• _PASSAGE_:

Following former New York State Assembly Speaker Sheldon Silver's conviction last week on federal corruption charges, a special election will likely be held in April for a state Assembly district that encompasses Manhattan's Chinatown — the largest Chinatown in the United States — that the 71-year-old had held for nearly four decades.

Former New York State Assembly Speaker Sheldon Silver leaves a courthouse in New York
Sheldon Silver, one of New York's most powerful politicians for two decades, was convicted on Monday of abusing his office to collect as much as $4 million in illegal bribes and kickbacks. BRENDAN MCDERMID / Reuters

Longtime political consultant George Arzt, who served for three years as former New York City Mayor Edward I. Koch's press secretary, told NBC News that he thinks there will be major interest in Silver's assembly seat among Chinese- and Asian-American candidates.

"But I think that the community will try to reduce the number of Chinese candidates in the hope of being united behind one or two," Arzt said.

Jenifer Rajkumar, a 33-year-old civil rights attorney who unsuccessfully challenged Margaret Chin for the New York City Council in 2013, and Yuh-Line Niou, who serves as state Assemblyman Ron Kim's chief of staff, were among several Asian Americans whose names were floated as possible candidates.

Arzt said Silver, who was convicted Nov. 30 of taking nearly $4 million in kickbacks in exchange for political favors, enjoyed "solid support" among Asian Americans who live in the 65th Assembly District. In 2010, some 43 percent of the district's nearly 133,000 residents were Asian American, according to data from the New York State Legislative Task Force on Demographic Research and Reapportionment and the U.S. Census.

Rajkumar, who in 2011 became a Democratic district leader in Silver's former district, told NBC News she is "strongly considering a run for state assembly."

• _DATASET CONTENT_:
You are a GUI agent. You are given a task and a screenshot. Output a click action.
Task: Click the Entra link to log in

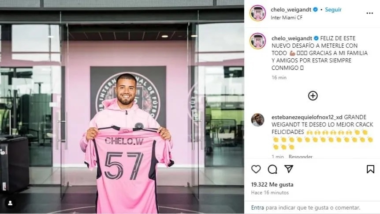tap(257, 208)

• _WHAT YOU SHOULD DO_:
In the passage about Sheldon Silver's Assembly seat, what percentage of the 65th Assembly District's residents were Asian American in 2010?

• _SOLVED PROBLEM_:
Some 43 percent.